* **EXERCISE**
An identical reprint of the entire listing below is expected.

* **DATASET CONTENT**
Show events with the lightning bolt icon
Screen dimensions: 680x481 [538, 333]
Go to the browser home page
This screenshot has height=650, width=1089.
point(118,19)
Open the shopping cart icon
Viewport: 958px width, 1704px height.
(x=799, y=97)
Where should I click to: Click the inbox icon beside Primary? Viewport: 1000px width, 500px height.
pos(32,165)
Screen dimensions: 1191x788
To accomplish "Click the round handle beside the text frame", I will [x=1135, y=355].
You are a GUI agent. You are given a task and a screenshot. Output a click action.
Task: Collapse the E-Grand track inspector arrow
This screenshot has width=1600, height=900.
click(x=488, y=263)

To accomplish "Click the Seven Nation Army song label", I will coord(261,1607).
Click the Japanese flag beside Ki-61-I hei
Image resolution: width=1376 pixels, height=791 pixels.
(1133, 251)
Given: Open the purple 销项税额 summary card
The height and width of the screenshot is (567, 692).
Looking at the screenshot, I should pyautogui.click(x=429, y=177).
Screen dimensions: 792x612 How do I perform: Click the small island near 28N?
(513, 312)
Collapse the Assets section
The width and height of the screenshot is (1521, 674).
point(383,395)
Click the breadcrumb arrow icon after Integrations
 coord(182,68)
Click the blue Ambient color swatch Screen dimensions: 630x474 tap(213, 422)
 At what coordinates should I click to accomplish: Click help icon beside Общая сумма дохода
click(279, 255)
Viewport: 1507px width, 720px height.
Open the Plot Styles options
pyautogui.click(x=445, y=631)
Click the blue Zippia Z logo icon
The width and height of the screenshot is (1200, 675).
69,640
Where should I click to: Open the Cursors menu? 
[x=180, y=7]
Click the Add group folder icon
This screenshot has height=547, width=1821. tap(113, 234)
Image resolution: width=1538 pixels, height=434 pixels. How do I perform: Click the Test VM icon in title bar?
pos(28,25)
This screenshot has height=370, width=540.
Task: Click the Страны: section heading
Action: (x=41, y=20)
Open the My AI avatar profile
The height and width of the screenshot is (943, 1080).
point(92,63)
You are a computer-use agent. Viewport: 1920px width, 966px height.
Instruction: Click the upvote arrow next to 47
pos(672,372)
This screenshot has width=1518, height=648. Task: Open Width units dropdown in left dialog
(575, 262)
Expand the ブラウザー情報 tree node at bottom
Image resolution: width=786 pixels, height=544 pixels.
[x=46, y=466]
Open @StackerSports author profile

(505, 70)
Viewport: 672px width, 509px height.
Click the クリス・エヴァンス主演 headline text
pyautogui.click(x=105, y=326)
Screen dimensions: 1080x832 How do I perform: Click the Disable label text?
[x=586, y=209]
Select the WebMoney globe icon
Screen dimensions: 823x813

* **EXERCISE ANSWER**
Show events with the lightning bolt icon
Screen dimensions: 680x481 [538, 333]
Go to the browser home page
This screenshot has height=650, width=1089.
point(118,19)
Open the shopping cart icon
Viewport: 958px width, 1704px height.
(x=799, y=97)
Where should I click to: Click the inbox icon beside Primary? Viewport: 1000px width, 500px height.
pos(32,165)
Screen dimensions: 1191x788
To accomplish "Click the round handle beside the text frame", I will [x=1135, y=355].
You are a GUI agent. You are given a task and a screenshot. Output a click action.
Task: Collapse the E-Grand track inspector arrow
This screenshot has width=1600, height=900.
click(x=488, y=263)

To accomplish "Click the Seven Nation Army song label", I will coord(261,1607).
Click the Japanese flag beside Ki-61-I hei
Image resolution: width=1376 pixels, height=791 pixels.
(1133, 251)
Given: Open the purple 销项税额 summary card
The height and width of the screenshot is (567, 692).
Looking at the screenshot, I should pyautogui.click(x=429, y=177).
Screen dimensions: 792x612 How do I perform: Click the small island near 28N?
(513, 312)
Collapse the Assets section
The width and height of the screenshot is (1521, 674).
point(383,395)
Click the breadcrumb arrow icon after Integrations
 coord(182,68)
Click the blue Ambient color swatch Screen dimensions: 630x474 tap(213, 422)
 At what coordinates should I click to accomplish: Click help icon beside Общая сумма дохода
click(279, 255)
Viewport: 1507px width, 720px height.
Open the Plot Styles options
pyautogui.click(x=445, y=631)
Click the blue Zippia Z logo icon
The width and height of the screenshot is (1200, 675).
69,640
Where should I click to: Open the Cursors menu? 
[x=180, y=7]
Click the Add group folder icon
This screenshot has height=547, width=1821. tap(113, 234)
Image resolution: width=1538 pixels, height=434 pixels. How do I perform: Click the Test VM icon in title bar?
pos(28,25)
This screenshot has height=370, width=540.
Task: Click the Страны: section heading
Action: (x=41, y=20)
Open the My AI avatar profile
The height and width of the screenshot is (943, 1080).
point(92,63)
You are a computer-use agent. Viewport: 1920px width, 966px height.
Instruction: Click the upvote arrow next to 47
pos(672,372)
This screenshot has width=1518, height=648. Task: Open Width units dropdown in left dialog
(575, 262)
Expand the ブラウザー情報 tree node at bottom
Image resolution: width=786 pixels, height=544 pixels.
[x=46, y=466]
Open @StackerSports author profile

(505, 70)
Viewport: 672px width, 509px height.
Click the クリス・エヴァンス主演 headline text
pyautogui.click(x=105, y=326)
Screen dimensions: 1080x832 How do I perform: Click the Disable label text?
[x=586, y=209]
Select the WebMoney globe icon
Screen dimensions: 823x813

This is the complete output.